With 98% of votes counted Hungary's ruling Socialists have won a second term in office, according to national election commission results.
Prime Minister Gyurcsany celebrates with his wife Dobrev Klara
The governing coalition has taken 210 of the 386 parliamentary seats.
Viktor Orban, leader of the main opposition party, Fidesz, has telephoned Socialist Prime Minister Ferenc Gyurcsany to admit defeat.
It is the first time a government has been re-elected since democracy was restored in Hungary in 1990.
Fidesz won 164 seats and the smaller right-wing MDF party 11, according to the partial results.
"We have won!" a beaming Mr Gyurcsany - a millionaire businessman - told supporters gathered at the Socialist Party headquarters.
"We understand the responsibility we have been given. We have to create a better, more successful Hungary that is better to live in," he said.
The BBC's Nick Thorpe describes a party atmosphere in Republic Square in Budapest outside the Socialist party headquarters. Thousands of people were celebrating victory around a large tent lit up in the red Socialist colours.
"We've kicked out every government so far and I think it's finally time we give somebody another chance. Four years is just not enough to complete a programme," Geza Sandor, a 35-year-old voter in Budapest, told Reuters news agency.
Hungary is an extremely polarised country and, with each change of government, winning parties traditionally replace large numbers in the bloated state administration with party loyalists, says our correspondent.
Across the River Danube, on the other side of the city, the defeated Mr Orban lamented the lack of unity on the right.

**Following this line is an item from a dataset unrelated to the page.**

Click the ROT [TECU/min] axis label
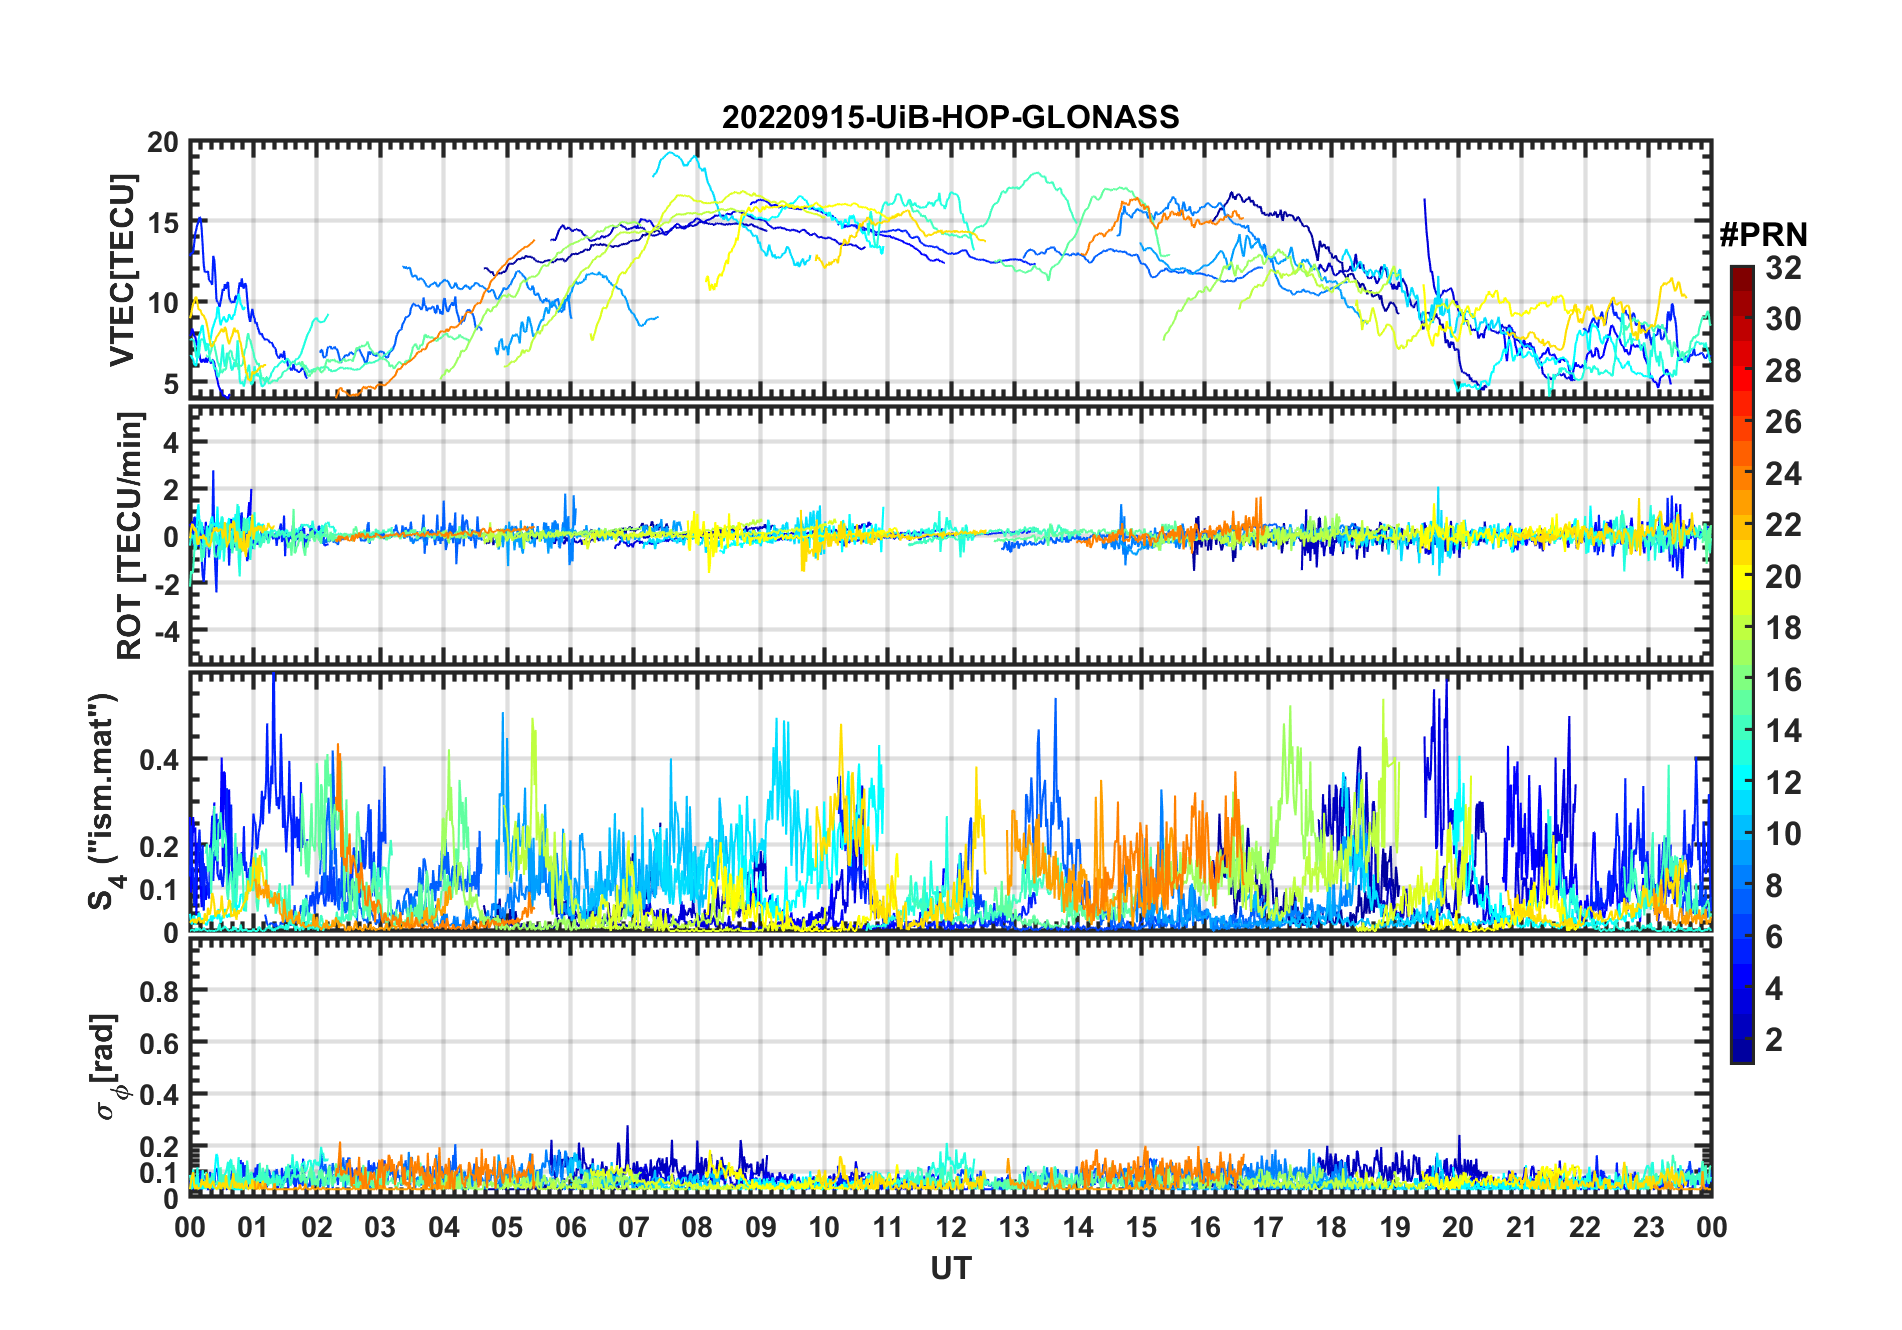This screenshot has height=1330, width=1902. pos(130,535)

"Those who join forces win and the losers are those who are unable to co-operate," he told supporters.
He said his party must now rethink its programme but that its basic message - work, the family and the home - would remain.
Four parties remained on the ballot sheet after the first round two weeks ago, but in most constituencies the race was between the two main parties, the governing Socialists and Mr Orban's centre-right Fidesz party.
The government had put continuity at the centre of its campaign, saying that they offer stability.
But our correspondent says Fidesz had accused the government of gross mismanagement of the economy and of misleading the electorate.
New figures show the country's budget deficit running at 8% of GDP, the largest deficit in the European Union.
Most analysts predict that this will prevent Hungary introducing the euro currency in 2010 as planned.